Auf der Seite der Apotheke wird es wieder eine Begrünung geben. Der Fokus wird dabei auf immer grüne Pflanzen gelegt. „Es soll alles freundlich und sauber wirken“, sagt Steinbichler.

Weitere Erhebungen werden noch für die Fürstenberggasse durchgeführt. Hier steht eine Kurzparkzone ab dem Tunnel bis ungefähr zur Adresse Fürstenberggasse 6 im Raum. Diese soll bis 12 Uhr gelten. So soll den Wirtschaftstreibenden geholfen werden, und am Nachmittag können Badegäste länger stehen bleiben. „Im Vordergrund steht, Parkplätze für Purkersdorfer zu schaffen“, so Steinbichler.

Für uns war auch wichtig, dass die Gestaltung dieser Fläche auch bestmöglich ins Ortsbild passt Andreas Kirnberger

Wirtschaftskammer-Obmann Andreas Kirnberger freut sich naturgemäß über diese Entwicklungen. „Wir haben uns gemeinsam mit dem Bürgermeister verständigt, dass in der Hinsicht etwas gemacht werden muss“, sagt Kirnberger. Die Aktive Wirtschaft mit ihren Wirtschaftstreibenden freut sich ebenfalls, dass eine Umsetzung in dieser Form möglich ist. „Für uns war auch wichtig, dass die Gestaltung dieser Fläche auch bestmöglich ins Ortsbild passt. Für Parkplätze wurde nun die größtmögliche Fläche geschaffen. Ein halber Parkplatz bleibt über, auf dem Stellflächen für Radständer entstehen. Die Seite auf der Apotheke wird optisch begrünt, was Umweltstadträtin Christiane Maringer aber nicht zu weit geht.

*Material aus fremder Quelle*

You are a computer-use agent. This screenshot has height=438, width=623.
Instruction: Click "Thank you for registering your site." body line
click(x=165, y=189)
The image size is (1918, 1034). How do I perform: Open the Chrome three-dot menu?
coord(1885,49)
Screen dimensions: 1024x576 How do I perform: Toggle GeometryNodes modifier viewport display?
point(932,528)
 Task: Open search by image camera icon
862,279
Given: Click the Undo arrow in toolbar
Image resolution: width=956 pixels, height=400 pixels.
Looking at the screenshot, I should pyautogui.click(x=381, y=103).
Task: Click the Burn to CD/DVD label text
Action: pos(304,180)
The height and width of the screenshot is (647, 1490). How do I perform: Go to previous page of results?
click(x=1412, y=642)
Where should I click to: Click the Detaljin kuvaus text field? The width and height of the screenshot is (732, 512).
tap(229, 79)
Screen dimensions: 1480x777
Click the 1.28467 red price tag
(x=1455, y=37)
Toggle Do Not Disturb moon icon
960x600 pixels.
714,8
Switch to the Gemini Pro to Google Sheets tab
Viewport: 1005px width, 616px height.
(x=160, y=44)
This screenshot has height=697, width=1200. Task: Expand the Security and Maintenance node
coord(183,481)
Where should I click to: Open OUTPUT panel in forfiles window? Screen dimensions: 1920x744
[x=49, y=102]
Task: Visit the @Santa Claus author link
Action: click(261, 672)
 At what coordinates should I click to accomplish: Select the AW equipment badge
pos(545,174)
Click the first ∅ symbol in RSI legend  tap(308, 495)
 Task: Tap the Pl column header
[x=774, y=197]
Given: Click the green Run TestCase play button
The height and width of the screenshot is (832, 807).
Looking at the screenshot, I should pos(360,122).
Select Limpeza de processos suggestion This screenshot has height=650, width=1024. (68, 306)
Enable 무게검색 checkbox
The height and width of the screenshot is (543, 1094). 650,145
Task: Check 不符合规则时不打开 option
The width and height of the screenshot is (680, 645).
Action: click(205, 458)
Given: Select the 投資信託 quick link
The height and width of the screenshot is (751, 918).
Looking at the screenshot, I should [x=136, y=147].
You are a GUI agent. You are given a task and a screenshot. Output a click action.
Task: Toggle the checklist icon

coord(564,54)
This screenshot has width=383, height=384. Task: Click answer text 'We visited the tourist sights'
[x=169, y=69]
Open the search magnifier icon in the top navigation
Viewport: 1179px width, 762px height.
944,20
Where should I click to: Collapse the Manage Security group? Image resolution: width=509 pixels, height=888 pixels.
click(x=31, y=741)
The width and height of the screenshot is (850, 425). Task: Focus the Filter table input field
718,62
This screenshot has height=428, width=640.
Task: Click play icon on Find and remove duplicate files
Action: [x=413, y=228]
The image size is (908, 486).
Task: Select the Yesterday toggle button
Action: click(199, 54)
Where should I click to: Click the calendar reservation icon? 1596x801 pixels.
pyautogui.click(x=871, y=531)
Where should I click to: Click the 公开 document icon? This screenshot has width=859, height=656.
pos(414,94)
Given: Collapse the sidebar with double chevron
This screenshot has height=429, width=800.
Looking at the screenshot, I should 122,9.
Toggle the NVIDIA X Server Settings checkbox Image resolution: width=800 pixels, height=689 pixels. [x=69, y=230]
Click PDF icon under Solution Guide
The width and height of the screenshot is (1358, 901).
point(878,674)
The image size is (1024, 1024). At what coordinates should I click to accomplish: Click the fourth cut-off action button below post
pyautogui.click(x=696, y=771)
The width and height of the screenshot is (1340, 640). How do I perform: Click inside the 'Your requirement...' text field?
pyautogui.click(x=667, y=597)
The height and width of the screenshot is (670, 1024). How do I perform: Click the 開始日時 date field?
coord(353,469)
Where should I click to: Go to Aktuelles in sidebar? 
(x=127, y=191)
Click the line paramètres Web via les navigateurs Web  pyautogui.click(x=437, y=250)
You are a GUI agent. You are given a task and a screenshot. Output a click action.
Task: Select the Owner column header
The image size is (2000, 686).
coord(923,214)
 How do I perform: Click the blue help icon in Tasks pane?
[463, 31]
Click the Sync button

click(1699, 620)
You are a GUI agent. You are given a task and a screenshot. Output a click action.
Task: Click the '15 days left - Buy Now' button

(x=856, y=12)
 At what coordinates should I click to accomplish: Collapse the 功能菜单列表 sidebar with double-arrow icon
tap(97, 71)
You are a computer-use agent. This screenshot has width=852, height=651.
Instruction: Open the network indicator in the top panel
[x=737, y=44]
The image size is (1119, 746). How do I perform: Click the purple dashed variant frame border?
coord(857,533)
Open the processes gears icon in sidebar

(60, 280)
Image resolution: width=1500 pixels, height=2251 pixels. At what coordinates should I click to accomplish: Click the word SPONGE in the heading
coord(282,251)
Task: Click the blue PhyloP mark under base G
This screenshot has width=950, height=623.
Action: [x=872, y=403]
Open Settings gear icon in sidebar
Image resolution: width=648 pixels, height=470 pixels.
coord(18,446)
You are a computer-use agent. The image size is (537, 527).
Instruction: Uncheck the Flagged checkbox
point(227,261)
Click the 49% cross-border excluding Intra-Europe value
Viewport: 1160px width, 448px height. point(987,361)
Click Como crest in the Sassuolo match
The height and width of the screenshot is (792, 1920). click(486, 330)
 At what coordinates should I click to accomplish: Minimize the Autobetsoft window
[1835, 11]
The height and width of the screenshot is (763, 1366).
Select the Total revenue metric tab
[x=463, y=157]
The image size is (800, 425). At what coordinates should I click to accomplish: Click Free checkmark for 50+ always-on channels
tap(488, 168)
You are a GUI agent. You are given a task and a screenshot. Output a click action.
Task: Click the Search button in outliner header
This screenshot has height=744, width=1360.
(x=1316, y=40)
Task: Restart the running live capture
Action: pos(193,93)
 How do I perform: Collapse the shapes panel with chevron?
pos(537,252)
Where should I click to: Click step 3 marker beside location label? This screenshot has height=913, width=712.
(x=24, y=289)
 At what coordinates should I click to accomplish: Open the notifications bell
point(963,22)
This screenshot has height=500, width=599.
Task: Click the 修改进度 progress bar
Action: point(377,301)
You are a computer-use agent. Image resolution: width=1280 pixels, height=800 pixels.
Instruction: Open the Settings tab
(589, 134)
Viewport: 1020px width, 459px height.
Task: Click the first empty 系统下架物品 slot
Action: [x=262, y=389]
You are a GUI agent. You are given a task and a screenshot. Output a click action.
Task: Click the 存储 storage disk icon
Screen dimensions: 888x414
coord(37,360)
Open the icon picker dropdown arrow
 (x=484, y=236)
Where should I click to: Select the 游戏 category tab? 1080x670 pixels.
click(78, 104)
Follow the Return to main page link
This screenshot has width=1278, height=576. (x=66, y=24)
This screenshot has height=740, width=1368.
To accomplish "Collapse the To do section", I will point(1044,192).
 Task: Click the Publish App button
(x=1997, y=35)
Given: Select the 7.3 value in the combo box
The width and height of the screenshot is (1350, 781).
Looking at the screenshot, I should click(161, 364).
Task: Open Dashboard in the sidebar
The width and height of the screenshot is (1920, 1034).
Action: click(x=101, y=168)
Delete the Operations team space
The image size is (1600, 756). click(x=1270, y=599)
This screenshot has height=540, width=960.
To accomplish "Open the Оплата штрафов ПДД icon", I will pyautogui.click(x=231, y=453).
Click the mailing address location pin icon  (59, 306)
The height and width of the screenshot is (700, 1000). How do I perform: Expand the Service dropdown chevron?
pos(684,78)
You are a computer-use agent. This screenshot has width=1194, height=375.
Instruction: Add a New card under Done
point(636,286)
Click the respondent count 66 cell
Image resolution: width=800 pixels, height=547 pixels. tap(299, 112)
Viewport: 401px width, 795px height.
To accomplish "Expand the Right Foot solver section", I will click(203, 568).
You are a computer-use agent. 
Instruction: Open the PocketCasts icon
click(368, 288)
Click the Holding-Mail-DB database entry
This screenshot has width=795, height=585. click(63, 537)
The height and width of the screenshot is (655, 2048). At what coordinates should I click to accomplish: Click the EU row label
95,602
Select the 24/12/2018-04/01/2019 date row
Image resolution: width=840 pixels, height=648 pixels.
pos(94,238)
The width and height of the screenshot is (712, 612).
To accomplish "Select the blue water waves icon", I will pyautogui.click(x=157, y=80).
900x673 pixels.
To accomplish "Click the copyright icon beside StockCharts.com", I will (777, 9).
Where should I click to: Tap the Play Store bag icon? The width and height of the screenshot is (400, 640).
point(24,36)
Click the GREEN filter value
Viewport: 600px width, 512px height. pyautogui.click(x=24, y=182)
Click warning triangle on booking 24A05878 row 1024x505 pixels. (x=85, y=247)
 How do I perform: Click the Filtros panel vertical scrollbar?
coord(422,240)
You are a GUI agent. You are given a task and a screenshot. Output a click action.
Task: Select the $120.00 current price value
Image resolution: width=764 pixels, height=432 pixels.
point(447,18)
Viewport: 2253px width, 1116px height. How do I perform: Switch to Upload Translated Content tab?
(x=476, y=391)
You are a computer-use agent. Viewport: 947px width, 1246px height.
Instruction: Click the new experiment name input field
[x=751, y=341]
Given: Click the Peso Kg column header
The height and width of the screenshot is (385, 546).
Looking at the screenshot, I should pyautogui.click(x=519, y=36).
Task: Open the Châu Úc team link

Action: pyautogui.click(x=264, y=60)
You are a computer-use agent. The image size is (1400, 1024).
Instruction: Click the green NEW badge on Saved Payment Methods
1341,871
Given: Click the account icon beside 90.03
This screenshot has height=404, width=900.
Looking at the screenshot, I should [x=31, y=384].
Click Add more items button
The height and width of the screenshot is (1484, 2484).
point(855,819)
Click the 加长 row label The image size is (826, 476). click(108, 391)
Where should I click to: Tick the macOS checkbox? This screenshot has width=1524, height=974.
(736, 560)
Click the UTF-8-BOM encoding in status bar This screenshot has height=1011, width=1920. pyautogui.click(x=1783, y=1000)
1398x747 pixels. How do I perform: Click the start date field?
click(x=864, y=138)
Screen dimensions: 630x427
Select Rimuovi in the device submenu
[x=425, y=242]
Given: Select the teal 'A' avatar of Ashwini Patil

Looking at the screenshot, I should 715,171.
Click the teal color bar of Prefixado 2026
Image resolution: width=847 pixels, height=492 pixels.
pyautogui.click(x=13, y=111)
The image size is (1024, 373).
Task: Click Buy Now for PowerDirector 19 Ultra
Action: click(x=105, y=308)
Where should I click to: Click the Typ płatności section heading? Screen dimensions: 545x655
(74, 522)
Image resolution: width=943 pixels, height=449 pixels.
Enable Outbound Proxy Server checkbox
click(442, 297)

Sie würde sich vor allem mehr Schattenflächen durch Bäume wünschen. „Der Klimawandel ist immer weiter am Fortschreiten“, sagt Maringer. Dafür sind Bäume nötig. „Mit Büschen wird das nicht gehen“, so Maringer. Sie sieht dabei besonders die Gemeinde in der Pflicht. „Von privaten Baufirmen kann man nicht verlangen, nach Bauvorhaben eine Begrünung wieder herzustellen. Deshalb müssen die Gemeinden hier eine besondere Vorbildwirkung zeigen“, erklärt Maringer zu ihrem Anliegen.